Panel Paper: Do Businesses That Join Voluntary Climate Initiatives Emit Less Carbon? Evidence from S&p 500 Firms and the Carbon Disclosure Project

Saturday, November 10, 2018
Coolidge - Mezz Level (Marriott Wardman Park)

*Names in bold indicate Presenter

Lily Hsueh, Arizona State University

There is little research on the effectiveness of proactive climate action by corporations in reducing their carbon footprints. Existing studies on corporate participation in voluntary climate initiatives have by and large found that participation does not have an effect on firms’ carbon emissions, and in fact, one study finds that participation is associated with an increase in carbon emission intensity by firms. These prior studies model participation as a binary decision and do not account for the heterogeneity in firms’ intensive margins of participation. By contrast, this paper takes a different approach and hypothesizes that firms that participate more intensively (e.g., engage in higher levels of investments in renewable energy or higher levels of carbon disclosure) are more likely to reduce carbon emissions than those that do not. To test this hypothesis, this paper model the decision of firms to participate in the Carbon Disclosure Project (CDP)—a voluntary initiative that invites firms to disclose their carbon emissions—in a discrete-continuous choice model, whereby the binary choice of participation is linked with continuous choices about the 1) level of carbon disclosure and 2) intensity of carbon emissions. Dynamic panel model estimation serves as an alternative modeling approach.
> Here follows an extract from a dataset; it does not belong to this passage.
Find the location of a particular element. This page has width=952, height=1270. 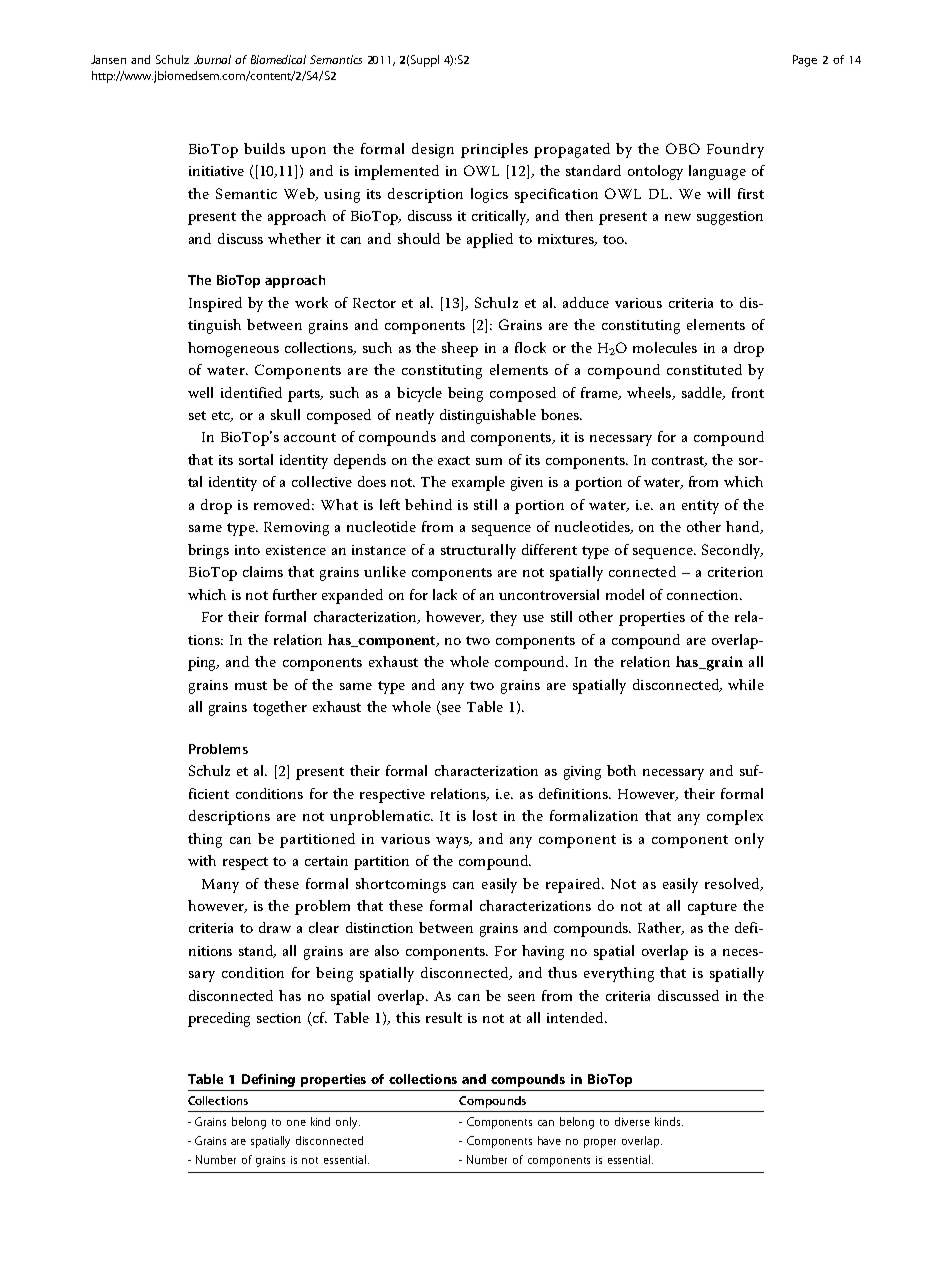

molecules is located at coordinates (665, 347).
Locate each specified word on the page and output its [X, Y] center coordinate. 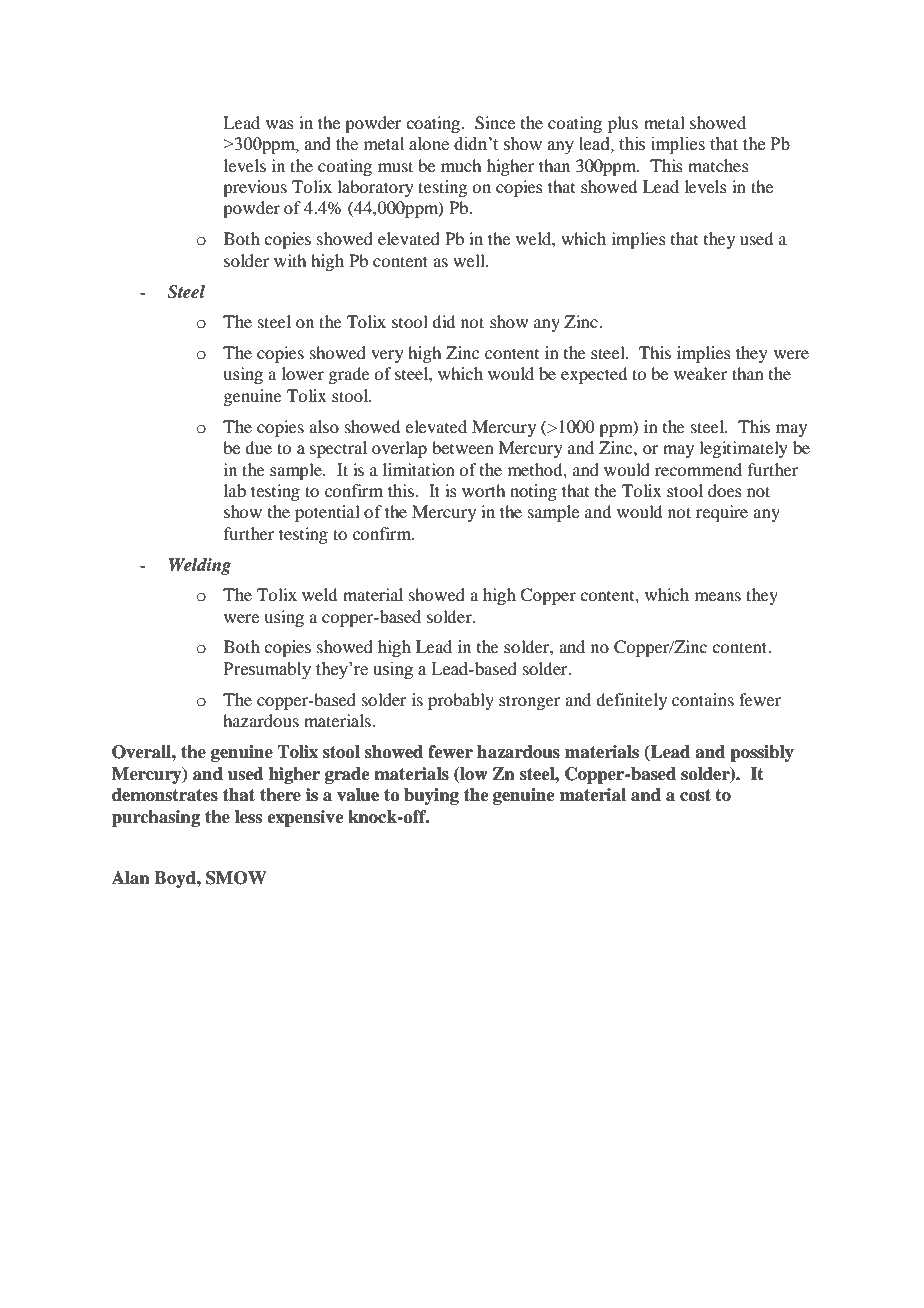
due [258, 447]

Empirical analysis is based on data from a panel of S&P 500 firms during 2011-2016. Firm-level characteristics include participation in the CDP, level of carbon disclosure, carbon emissions, carbon emission intensity, firm size, and data on firms’ carbon management practices, such as the existence of senior managers responsible for climate change, integration of climate risks in business operations, and adoption of quantifiable emissions targets. The empirical analysis also controls for political economy factors, such as U.S. state level policies and stakeholder pressures. For identification, difference-in-difference-in-differences specifications that are nested within discrete-continuous choice models are employed to exploit President Obama’s announcements of executive actions on climate change, which increased the likelihood of climate change regulation in the U.S. during the study period.